Retailers are banking on Maryland shoppers packing stores beginning Aug. 14 to take advantage of a temporary rollback of the 6 percent state sales tax.
But what's good for consumers and retailers will come at a cost to the state, which expects to lose as much as $15 million in revenue because of the weeklong tax holiday.
Nationally, consumer spending dropped 0.2 percent in June, the latest figures available by the U.S. Department of Commerce. Although the country technically emerged from the recession months ago, many people still talk — and act — as if it hasn't.
Lifting the sales tax has become a popular way for states to say they are spurring economic growth, helping consumers save money and promoting political goodwill. Even if the savings aren't as big as at a typical sale, many people like the idea of not paying taxes.
But the practice also raises questions about whether temporary tax cuts make good financial sense, especially when states are facing their own budgetary problems due to the sluggish economy.
"Public officials like to be able to say they are doing something to help," said Neil Bergsman, director of the Maryland Budget & Tax Policy Institute. "It seems to be very popular with politicians, but economists and public finance experts think it's silly."
Maryland's tax reprieve was made possible by legislation passed in 2007 that designates a sales tax holiday for a week in August.
The tax exemption, timed during the busy back-to-school shopping season, can be applied to clothing or footwear under $100. Accessories such as umbrellas, watches and sunglasses are excluded.
"It benefits the retail stores in Maryland, which provide 70 percent of the jobs," said state Comptroller Peter Franchot. "Most importantly, it helps the citizens, many who have been hammered by the recession, to get a little relief."
The state has estimated it could lose $10 million to $15 million during this year's tax vacation — a sum Franchot said is well worth it. "Our retailers have been so hurt by the ongoing recession that the $10 million we could lose in tax revenue is, in my opinion, more than paid off by shopping by consumers that week and return visits after that."

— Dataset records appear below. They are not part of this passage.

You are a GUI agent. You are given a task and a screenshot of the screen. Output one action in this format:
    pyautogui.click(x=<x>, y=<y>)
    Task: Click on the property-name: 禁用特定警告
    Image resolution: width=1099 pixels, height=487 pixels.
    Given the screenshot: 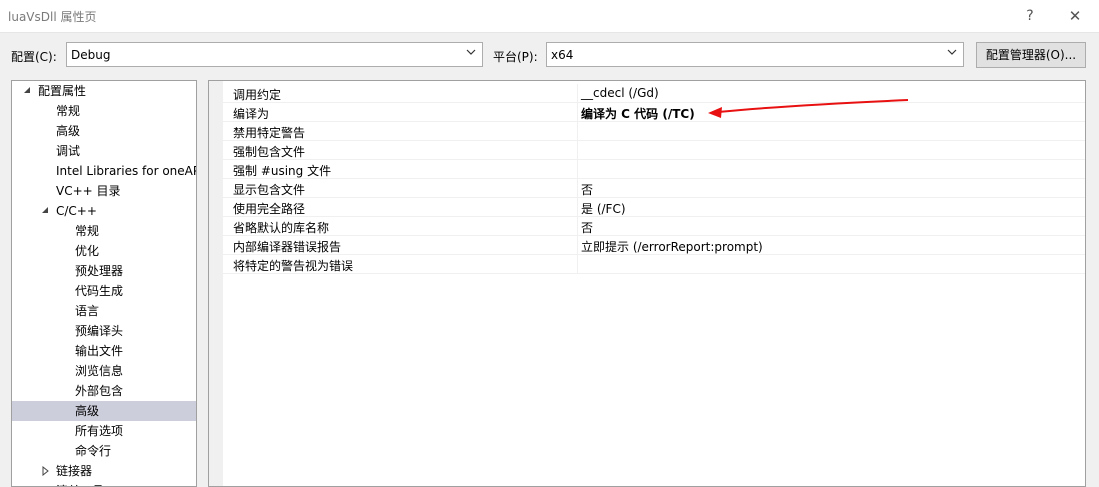 What is the action you would take?
    pyautogui.click(x=270, y=133)
    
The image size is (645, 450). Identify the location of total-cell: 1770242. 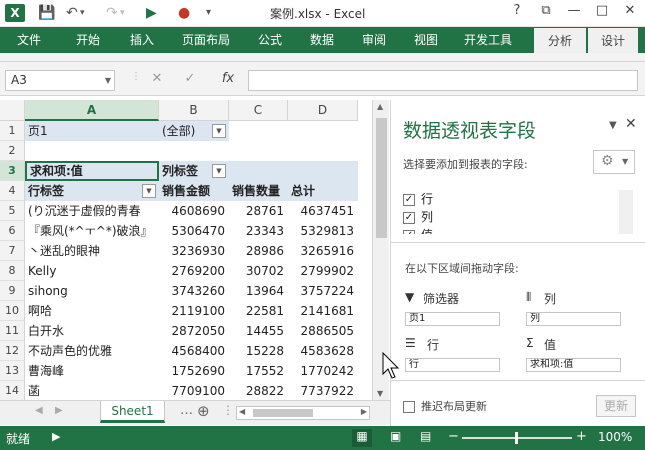
(323, 371).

Critics say the costs of the tax holiday outweigh any benefits.
A weeklong tax vacation in 2001 cost the state about $5 million, according to a study by the comptroller's office. It is unclear how much was lost from last year's tax holiday, because the state didn't do such a study. Retailers don't have to report sales that aren't taxed, making the revenue loss difficult to track.
Bergsman said the tax break affects the timing of purchases but not volume. Shoppers may just buy a week earlier then they intended. He argues that the money could be going to fund programs and that tax repeals are politically driven.
A study by the Tax Foundation, a conservative think tank based in Washington, said tax holidays don't provide any significant boost to the economy and don't offer much relief to consumers, especially the poor. The group says states should spend more time focusing on ways to provide permanent tax relief to constituents.
Some critics also say the savings from tax holidays may be more perceived than real. The Tax Foundation found that some retailers raise prices during the holiday so there really aren't much savings.
"What it does is it gives us the thrill of feeling like we're able to be a little naughty and get away with evading our tax legally for a week," Bergsman said.
Still, many Maryland retailers like the tax holidays and are planning their back-to-school promotions around that week. They say total sales for the back-to-school shopping period increase because of the tax-free period.
JCPenney will extend store hours for three days during the tax-break week and promote it through some of its advertising. The retailer will also offer its own bargains on top of the tax savings.